Deep Learning Easy Asked at GoogleAsked at NVIDIAAsked at Meta

What is pooling, and when would you choose max pooling over average pooling?

For Data Scientist ML Engineer AI / LLM Engineer

The short answer

Pooling downsamples a feature map by aggregating values in a local window, reducing spatial dimensions and building position tolerance. Max pooling takes the strongest activation in each window; average pooling takes the mean. Max pooling dominates in classification backbones; average pooling is preferred in global summarisation and smooth feature maps.

How to think about it

Don’t just define them — give the intuition for when each wins, then mention global average pooling as a modern replacement for the fully-connected head.

What pooling does

After a conv layer produces a feature map, pooling applies a reduction over non-overlapping (or strided) windows. For a 2×2 pool with stride 2 on an H x W map:

Output size: H/2 x W/2
No learned parameters

Pooling achieves two things: it compresses the representation (fewer computations downstream) and introduces a degree of local translation tolerance (the feature still fires if the pattern shifts by one pixel inside the window).

Max pooling

output = max(values in window)

Preserves the strongest signal. If any position in the window detected the feature, the map says “yes, feature present here.” This is ideal for classification tasks where you care whether a pattern exists, not its exact sub-window location.

Average pooling

output = mean(values in window)

Spreads the signal uniformly. Useful when you want a smooth, holistic summary of a region rather than the sharpest activation.

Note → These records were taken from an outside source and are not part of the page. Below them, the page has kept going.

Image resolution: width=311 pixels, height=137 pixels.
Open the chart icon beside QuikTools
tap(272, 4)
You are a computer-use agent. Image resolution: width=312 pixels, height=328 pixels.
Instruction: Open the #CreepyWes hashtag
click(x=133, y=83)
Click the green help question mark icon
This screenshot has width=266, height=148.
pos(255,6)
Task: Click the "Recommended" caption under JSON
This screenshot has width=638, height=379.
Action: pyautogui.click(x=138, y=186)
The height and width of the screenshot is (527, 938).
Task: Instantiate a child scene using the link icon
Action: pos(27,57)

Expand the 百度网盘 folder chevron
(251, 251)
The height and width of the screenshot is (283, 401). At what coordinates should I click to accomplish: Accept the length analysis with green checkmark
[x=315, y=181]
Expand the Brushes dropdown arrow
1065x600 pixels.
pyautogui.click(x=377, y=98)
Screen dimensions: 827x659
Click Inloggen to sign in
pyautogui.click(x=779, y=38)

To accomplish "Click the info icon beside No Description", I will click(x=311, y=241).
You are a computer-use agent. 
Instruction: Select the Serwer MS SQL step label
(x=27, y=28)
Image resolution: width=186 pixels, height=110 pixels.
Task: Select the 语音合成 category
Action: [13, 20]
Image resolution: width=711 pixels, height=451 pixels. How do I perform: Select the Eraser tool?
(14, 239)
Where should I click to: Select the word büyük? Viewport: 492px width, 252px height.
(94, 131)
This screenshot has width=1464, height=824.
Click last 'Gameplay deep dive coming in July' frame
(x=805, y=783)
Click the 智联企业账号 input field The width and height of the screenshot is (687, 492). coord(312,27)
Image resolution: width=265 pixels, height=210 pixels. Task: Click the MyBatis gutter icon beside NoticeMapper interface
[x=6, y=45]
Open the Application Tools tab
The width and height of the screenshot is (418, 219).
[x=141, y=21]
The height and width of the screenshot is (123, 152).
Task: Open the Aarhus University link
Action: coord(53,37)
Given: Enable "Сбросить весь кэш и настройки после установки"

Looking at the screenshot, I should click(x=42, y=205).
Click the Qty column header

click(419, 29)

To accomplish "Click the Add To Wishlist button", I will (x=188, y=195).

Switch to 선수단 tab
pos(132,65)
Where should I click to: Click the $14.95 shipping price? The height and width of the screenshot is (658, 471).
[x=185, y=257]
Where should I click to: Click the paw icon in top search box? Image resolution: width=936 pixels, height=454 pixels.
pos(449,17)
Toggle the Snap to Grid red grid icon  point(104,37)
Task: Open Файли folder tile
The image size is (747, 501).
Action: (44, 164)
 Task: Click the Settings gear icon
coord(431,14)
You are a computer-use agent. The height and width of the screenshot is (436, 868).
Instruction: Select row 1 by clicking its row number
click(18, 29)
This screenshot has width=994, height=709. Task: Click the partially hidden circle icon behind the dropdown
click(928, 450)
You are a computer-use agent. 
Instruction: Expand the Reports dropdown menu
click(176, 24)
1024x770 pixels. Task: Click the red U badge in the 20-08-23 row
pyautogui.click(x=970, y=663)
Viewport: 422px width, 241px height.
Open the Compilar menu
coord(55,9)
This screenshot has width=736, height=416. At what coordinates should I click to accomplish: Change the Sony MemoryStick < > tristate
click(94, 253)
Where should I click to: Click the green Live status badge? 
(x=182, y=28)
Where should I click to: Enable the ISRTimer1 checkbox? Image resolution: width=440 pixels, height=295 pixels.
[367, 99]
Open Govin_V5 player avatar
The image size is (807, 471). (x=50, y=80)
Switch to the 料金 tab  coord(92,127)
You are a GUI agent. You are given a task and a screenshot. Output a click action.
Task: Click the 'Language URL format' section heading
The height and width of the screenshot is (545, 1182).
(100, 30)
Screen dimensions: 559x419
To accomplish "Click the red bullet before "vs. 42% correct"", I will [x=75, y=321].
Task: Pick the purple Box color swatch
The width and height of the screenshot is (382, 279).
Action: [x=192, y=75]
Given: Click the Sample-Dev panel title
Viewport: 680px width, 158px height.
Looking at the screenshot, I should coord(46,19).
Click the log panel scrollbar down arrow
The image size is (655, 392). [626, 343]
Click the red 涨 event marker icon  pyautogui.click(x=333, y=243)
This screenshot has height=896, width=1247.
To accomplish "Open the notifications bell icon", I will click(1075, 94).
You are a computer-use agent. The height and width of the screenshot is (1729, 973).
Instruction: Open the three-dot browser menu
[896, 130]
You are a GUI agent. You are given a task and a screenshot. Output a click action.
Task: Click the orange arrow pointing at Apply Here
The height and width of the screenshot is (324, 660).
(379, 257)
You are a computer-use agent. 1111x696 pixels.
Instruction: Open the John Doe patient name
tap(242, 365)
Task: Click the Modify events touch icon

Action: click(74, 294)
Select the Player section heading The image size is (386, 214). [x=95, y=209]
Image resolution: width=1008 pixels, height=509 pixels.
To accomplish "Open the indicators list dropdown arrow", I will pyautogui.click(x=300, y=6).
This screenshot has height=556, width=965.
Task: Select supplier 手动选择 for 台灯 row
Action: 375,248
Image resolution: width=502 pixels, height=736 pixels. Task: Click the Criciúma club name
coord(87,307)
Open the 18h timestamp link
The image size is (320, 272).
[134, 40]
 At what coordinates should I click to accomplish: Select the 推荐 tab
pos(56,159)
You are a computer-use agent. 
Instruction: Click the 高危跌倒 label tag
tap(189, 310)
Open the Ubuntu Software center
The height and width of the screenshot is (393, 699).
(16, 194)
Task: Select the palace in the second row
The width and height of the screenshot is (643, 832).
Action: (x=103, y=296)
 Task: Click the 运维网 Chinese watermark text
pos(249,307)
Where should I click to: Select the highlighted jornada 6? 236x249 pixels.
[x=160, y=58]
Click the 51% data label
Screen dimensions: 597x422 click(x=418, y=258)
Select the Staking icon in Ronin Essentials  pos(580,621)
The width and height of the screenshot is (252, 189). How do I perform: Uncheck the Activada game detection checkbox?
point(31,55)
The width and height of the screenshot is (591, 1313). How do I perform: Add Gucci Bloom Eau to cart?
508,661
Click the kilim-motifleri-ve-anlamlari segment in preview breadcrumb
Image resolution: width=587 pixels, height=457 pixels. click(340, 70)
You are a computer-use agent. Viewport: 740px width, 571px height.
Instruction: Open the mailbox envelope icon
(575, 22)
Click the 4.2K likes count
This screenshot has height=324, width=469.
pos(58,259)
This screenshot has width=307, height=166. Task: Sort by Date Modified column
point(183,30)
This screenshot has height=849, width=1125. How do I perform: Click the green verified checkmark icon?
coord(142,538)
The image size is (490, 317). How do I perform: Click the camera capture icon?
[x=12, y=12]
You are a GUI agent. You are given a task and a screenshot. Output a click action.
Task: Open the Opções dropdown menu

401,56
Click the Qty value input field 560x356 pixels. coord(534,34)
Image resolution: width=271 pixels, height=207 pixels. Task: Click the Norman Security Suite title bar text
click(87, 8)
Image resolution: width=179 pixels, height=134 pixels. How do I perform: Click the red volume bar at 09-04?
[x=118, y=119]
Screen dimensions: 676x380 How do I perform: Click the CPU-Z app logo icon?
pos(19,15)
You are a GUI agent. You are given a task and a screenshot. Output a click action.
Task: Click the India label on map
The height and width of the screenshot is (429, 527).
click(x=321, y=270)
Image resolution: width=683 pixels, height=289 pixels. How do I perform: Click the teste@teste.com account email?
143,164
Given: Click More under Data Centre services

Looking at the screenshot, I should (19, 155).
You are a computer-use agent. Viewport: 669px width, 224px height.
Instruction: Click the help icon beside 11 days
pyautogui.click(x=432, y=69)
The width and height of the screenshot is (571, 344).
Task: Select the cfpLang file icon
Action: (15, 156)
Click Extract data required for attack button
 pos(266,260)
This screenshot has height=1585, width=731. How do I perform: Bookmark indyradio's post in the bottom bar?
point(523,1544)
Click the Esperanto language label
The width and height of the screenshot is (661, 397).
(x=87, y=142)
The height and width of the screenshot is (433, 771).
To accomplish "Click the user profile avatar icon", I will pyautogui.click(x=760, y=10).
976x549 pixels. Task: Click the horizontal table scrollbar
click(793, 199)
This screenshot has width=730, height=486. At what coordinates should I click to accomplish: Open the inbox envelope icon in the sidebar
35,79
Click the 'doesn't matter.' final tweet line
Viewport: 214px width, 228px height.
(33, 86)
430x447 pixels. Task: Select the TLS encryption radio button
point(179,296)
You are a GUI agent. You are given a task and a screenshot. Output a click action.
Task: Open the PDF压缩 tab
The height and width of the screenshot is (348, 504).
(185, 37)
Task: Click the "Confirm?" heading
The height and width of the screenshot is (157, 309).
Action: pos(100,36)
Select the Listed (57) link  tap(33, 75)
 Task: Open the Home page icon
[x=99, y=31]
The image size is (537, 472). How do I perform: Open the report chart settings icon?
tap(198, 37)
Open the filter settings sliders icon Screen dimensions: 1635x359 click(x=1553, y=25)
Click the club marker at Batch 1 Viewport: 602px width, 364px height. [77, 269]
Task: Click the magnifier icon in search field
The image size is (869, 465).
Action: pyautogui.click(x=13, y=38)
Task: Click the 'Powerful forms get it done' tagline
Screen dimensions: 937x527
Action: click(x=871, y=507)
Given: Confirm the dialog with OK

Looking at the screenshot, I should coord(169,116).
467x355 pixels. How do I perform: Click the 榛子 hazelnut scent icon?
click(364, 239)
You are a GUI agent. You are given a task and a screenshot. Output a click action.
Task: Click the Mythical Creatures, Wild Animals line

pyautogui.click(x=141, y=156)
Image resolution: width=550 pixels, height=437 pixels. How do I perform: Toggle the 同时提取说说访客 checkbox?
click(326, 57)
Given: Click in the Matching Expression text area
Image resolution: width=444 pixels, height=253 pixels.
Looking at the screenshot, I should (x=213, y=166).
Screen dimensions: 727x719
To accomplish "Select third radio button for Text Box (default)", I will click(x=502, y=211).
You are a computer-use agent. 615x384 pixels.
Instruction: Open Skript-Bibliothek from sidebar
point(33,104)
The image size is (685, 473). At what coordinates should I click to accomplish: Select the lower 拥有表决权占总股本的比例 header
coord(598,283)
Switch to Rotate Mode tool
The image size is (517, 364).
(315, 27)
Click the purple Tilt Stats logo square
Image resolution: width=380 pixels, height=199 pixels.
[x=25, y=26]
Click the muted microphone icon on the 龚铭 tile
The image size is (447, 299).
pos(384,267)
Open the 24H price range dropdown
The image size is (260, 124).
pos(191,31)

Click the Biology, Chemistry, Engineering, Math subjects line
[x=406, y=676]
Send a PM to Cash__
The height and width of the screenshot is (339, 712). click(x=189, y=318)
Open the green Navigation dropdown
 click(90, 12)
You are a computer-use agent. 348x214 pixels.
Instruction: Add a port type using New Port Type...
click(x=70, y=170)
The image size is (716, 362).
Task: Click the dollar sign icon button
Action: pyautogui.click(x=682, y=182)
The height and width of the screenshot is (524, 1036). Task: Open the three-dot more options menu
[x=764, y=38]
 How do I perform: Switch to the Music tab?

Global average pooling (GAP) collapses an entire H x W feature map to a single scalar per channel: output[c] = mean over all H*W positions for channel c. Modern architectures (ResNet, MobileNet) use GAP instead of flattening into a dense layer, drastically cutting parameters and regularising against overfitting.

Comparison

	Max pooling	Average pooling
Preserves	Strongest activations	Overall activation level
Good for	Object detection signals	Smooth features, GAP
Gradients	Only winner gets gradient	Spread across all positions
Common use	VGG, early ResNets	GAP head, inception modules